The BHS has a participation rate of 66 percent and the subsequent weight loss program has a participation rate of 30 percent. Employees from higher income households, with higher education levels and health literacy proficiency were significantly more likely to participate in the program (p's < .01).
Worksite weight loss programs should include targeted marketing strategies to engage employees with lower income, education, and health literacy.

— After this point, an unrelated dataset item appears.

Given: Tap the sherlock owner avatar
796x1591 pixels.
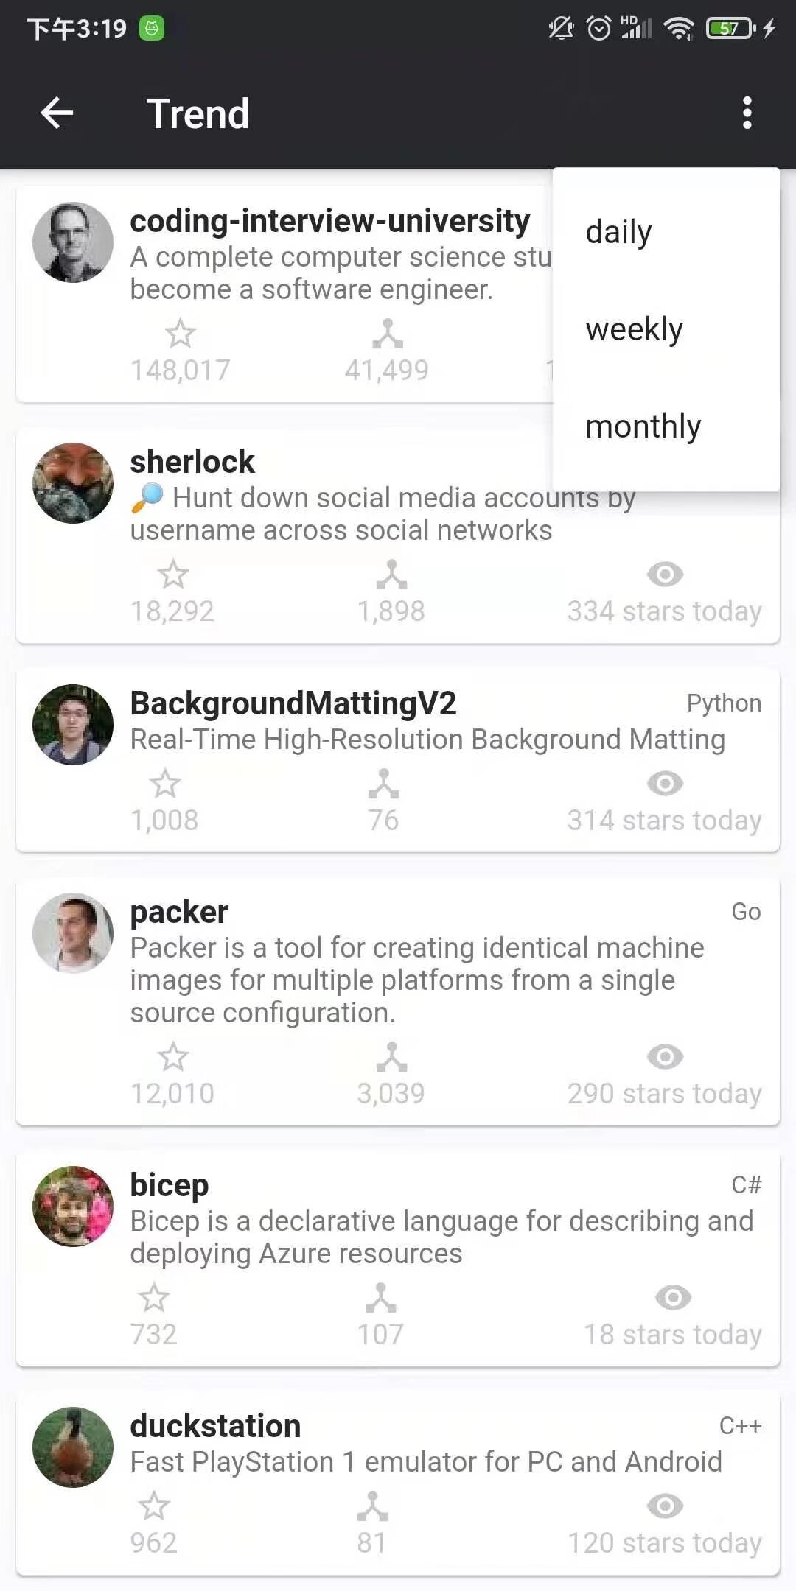Looking at the screenshot, I should click(x=73, y=483).
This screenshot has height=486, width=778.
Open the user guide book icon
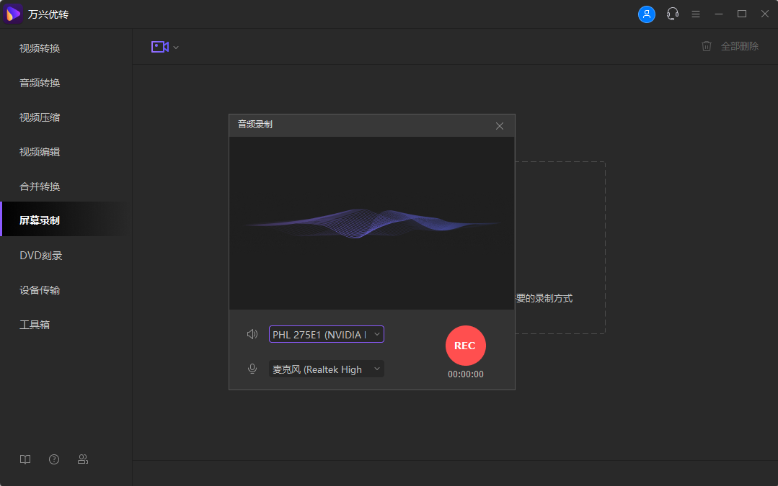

A recent systematic review on the effectiveness of worksite nutrition and physical activity programs for reducing weight in overweight and obese employees found a consistent, but modest, effect of interventions on reductions in body weight (i.e., -2.8 pounds) and body mass index (BMI; i.e., -0.5 BMI) when compared to untreated controls . These modest results could have a large public health impact if the intervention strategies could reach a large and representative or high risk sample of employees since the majority of adults spend a large amount of waking hours at work . Unfortunately, few worksite health promotion studies reported on reach,  defined as the proportion of the eligible employee population that participated in a program and the representativeness of program participants compared to the eligible population . Specifically, a review of worksite health prevention and intervention programs documented that only 25% of studies reported the proportion of eligible employees that agreed to participate in the study and only 9% reported on representativeness .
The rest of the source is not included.